Arriving. If you're flying into town, you'll arrive at Detroit Metro Airport (code: DTW), an efficient, modern complex, whose North Terminal was added in 2008. The airport is about a 30-min. drive southwest of downtown Detroit, and nearly the same distance from Ann Arbor. Rent a car from metro airport, or use a private car service such as Metro CarMetro Cars(800-456-1701), Metro Quick Pick Car Service,(734-218-1883),which advertises a one-way trip to downtown Detroit for $52; and about $59 to Ann Arbor $58; Ypsilanti.
Getting Around. Metropolitan Detroit has a limited public transportation system of buses known as DDOT. So you'll need a car, especially to venture beyond Detroit's downtown; it's best to rent one at the airport, but you can also find a rental in town. Generally, you'll want to keep your car in a parking lot, not on the street.
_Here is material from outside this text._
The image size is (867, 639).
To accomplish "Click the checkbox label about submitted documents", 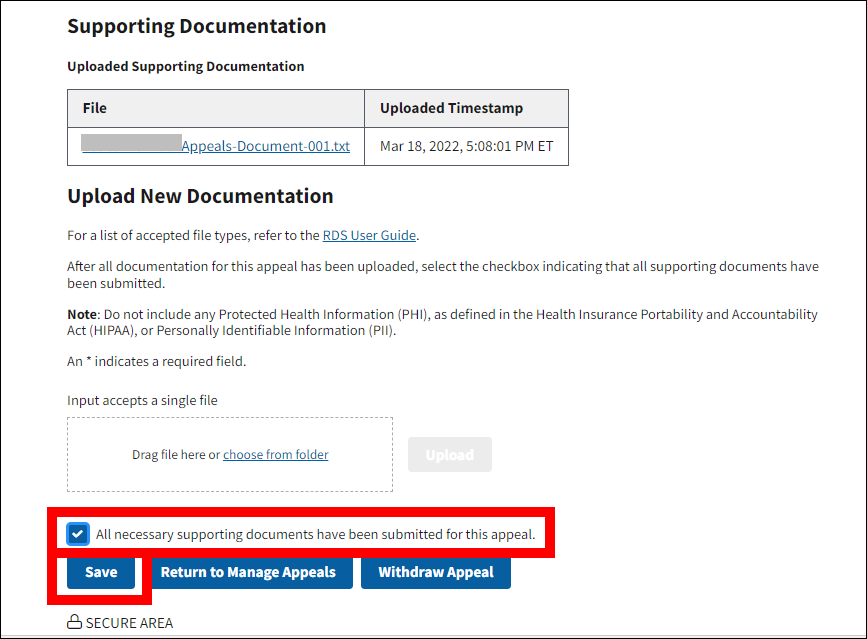I will click(x=315, y=535).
Downtown, taxis are typically found only around stadiums, museums and hotels or other hotspots like the Westin Book Cadillac and Marriott Renaissance Center. Otherwise, you can use Detroit's monorail, the People Mover, to get between downtown destinations including the Rennaissance Center, Greektown and the Detroit Opera House. Or, for an alternative way to see the city in the summer and early fall, call Rickshaw Detroit at 866-461-3163.
Biking. Want to go motorless in the city? Good choice: Detroit is flat and eminently bikable. Check out the Dequindre Cut, a 1.35-mi. bike and jogging path drafted alongside train tracks and Lafayette Park, a large apartment and park complex just east of downtown Detroit. The development includes a set of post-World War II high-rise condo buildings designed by Mies van der Rohe, and the neighborhood is worth checking out on its own. Eventually, the Dequindre Cut will connect Detroit's Eastern Market section to the Detroit River. You can rent bikes at Wheelhouse Detroit, on the waterfront not far from the Renaissance Center; Wheelhouse also does tours.